Among all the cities, the researchers found that the most expensive threat, totalling $1 trillion, was posed by a market crash. The next greatest was a pandemic ($590bn), followed by hurricanes and typhoons ($587bn), earthquakes ($465bn) and floods ($432bn).
The threat of hurricanes and droughts have been made more severe by global warming in general, and in particular the increasing prevalence of El Niño events – areas of warm water in the southern Pacific.
This year, the temperature of the Pacific is about 2°C higher than normal, making it one of the strongest El Niños on record. This is likely to lead to more tropical storms in the Pacific, less rainfall in India, Indonesia, Australia, and floods in the Americas.
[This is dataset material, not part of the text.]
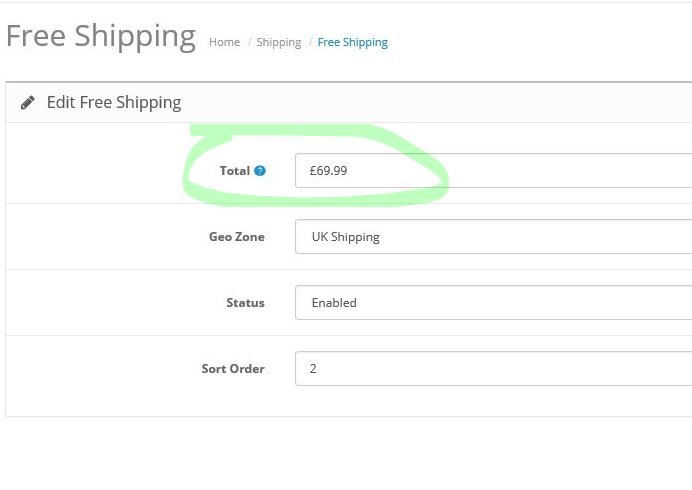This screenshot has height=490, width=692.
Task: Click the Sort Order label text
Action: 233,369
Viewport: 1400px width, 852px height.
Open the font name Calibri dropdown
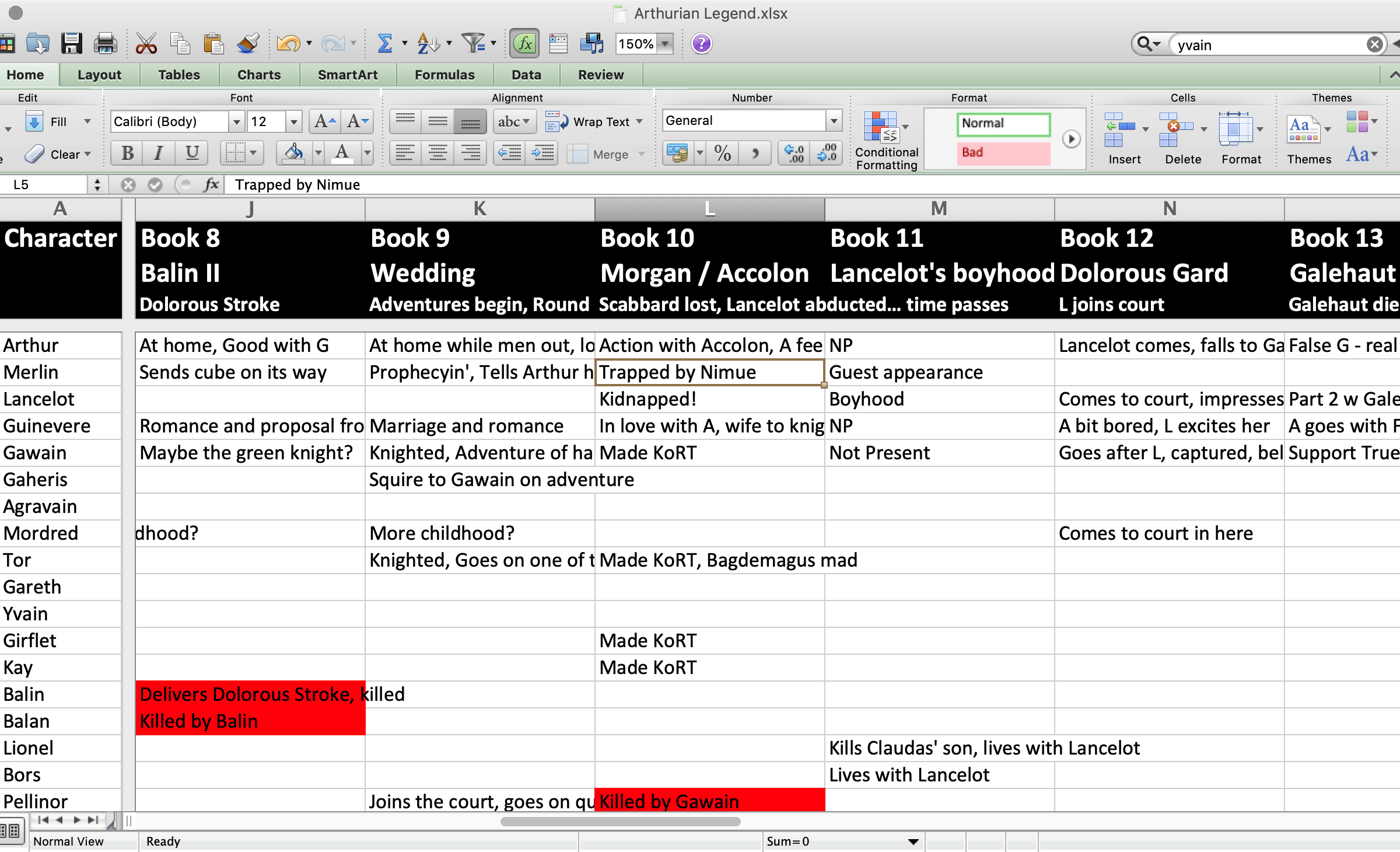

The strongest ever El Niño has led to the first observed case of three “extreme hurricanes” in the Pacific at the same time (Source: NASA)
Altogether, half of the GDP is at risk as a result of natural disasters and half as a result of human activity, and some of the natural threats, such as a plant epidemic or a human pandemic, are exacerbated by globalisation.
To deal with these dangers, Lloyd’s advocates increasing the resilience of the built environment and taking out more insurance.
The report notes that “In principle, about half of the total risk can be protected by improving aspects of all cities’ infrastructure and crisis management, with insurance playing a key role in this process.”
Inga Beale, the chief executive of Lloyd’s, comments in the executive summary: “Research shows that a 1% rise in insurance penetration translates into a 13% reduction in uninsured losses and a 22% reduction in taxpayers’ contribution following a disaster.”
The calculations are based on research by the Cambridge Centre for Risk Studies and the Judge Business School at the University of Cambridge.